-- EXERCISE REQUIREMENTS --
Lay out the stretch of the data from the line containing "Given: Remove Env indicator with trash icon" through the line containing "(x=1052, y=709)" as a numbered list, skipping any blank lines. Leave the pictures out.

-- MATERIAL SUPPLIED --
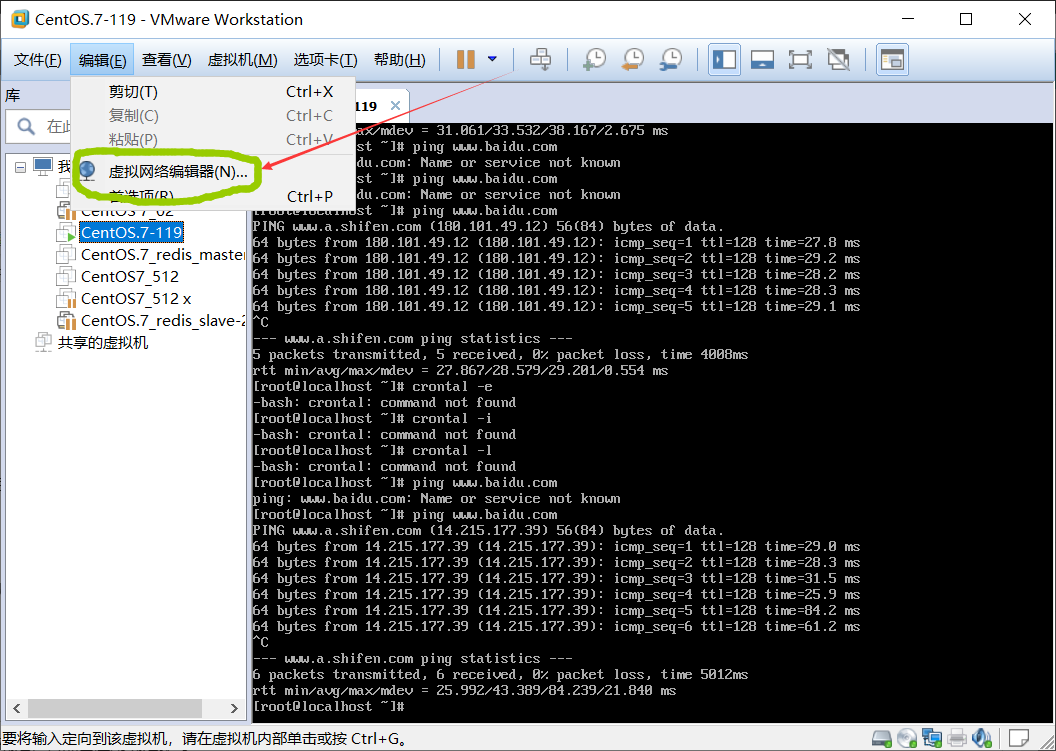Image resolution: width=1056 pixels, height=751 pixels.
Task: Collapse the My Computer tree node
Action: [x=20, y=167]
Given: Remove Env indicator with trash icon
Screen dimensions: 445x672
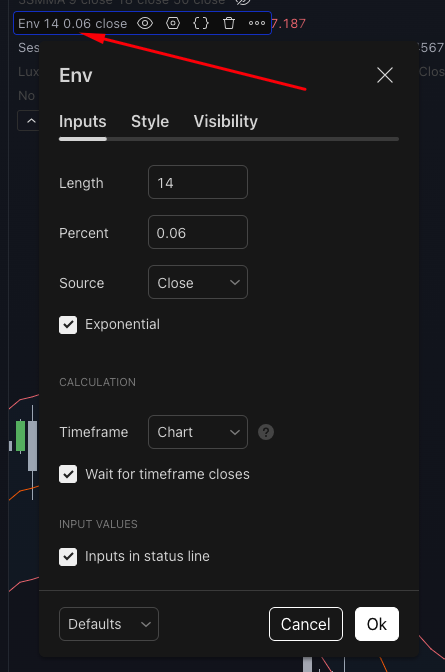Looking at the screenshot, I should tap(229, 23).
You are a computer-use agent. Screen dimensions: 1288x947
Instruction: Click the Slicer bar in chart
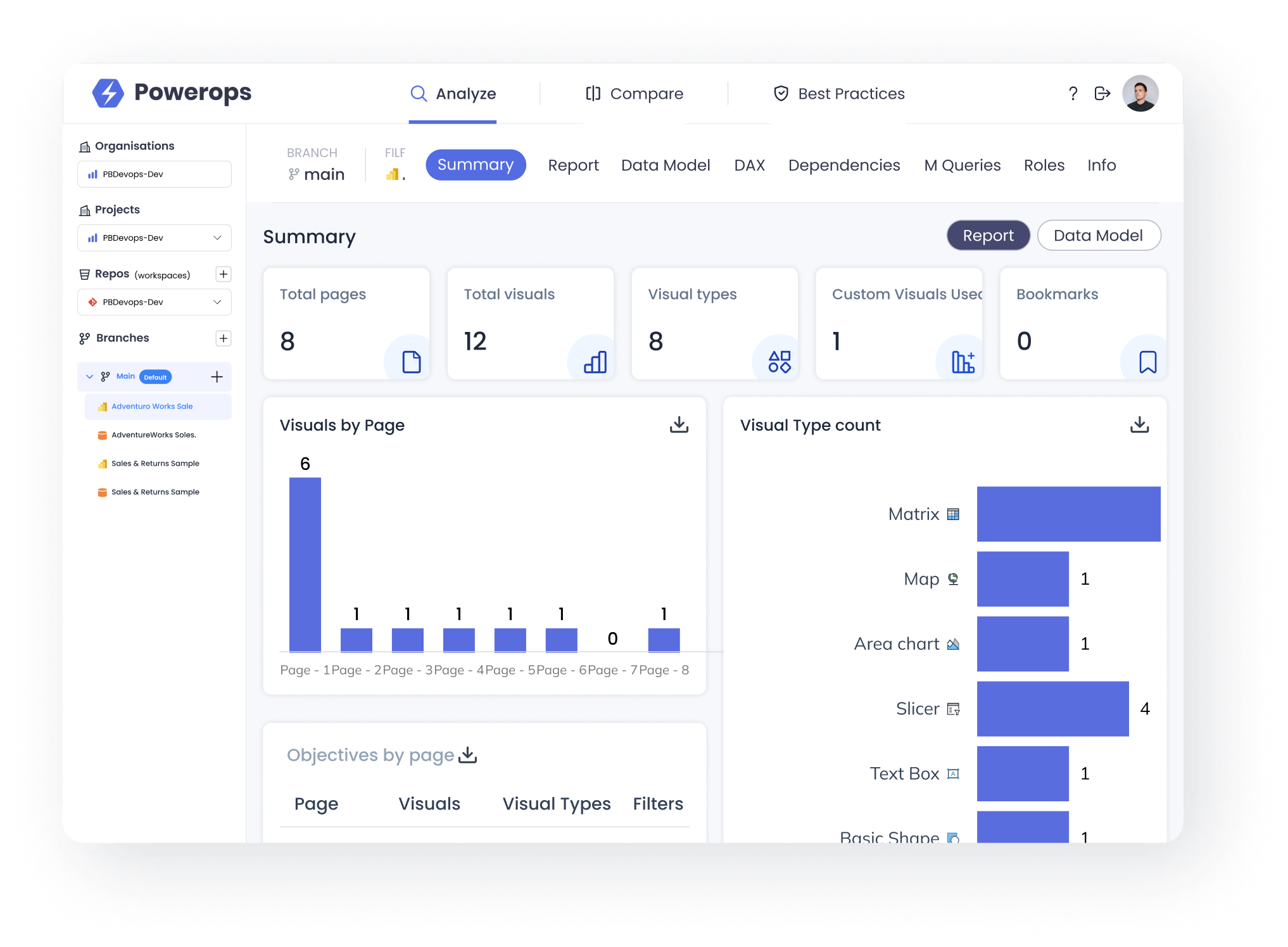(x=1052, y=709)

==

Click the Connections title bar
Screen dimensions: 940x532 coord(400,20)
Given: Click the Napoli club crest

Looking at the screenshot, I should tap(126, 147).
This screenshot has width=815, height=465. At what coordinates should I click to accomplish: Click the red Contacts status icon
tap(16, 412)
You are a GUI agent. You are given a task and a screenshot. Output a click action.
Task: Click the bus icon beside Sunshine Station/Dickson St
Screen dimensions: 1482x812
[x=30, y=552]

-- RESPONSE --
1. Given: Remove Env indicator with trash icon
2. Screen dimensions: 445x672
3. Looking at the screenshot, I should tap(229, 23).
4. You are a computer-use agent. Screen dimensions: 1288x947
5. Instruction: Click the Slicer bar in chart
6. (x=1052, y=709)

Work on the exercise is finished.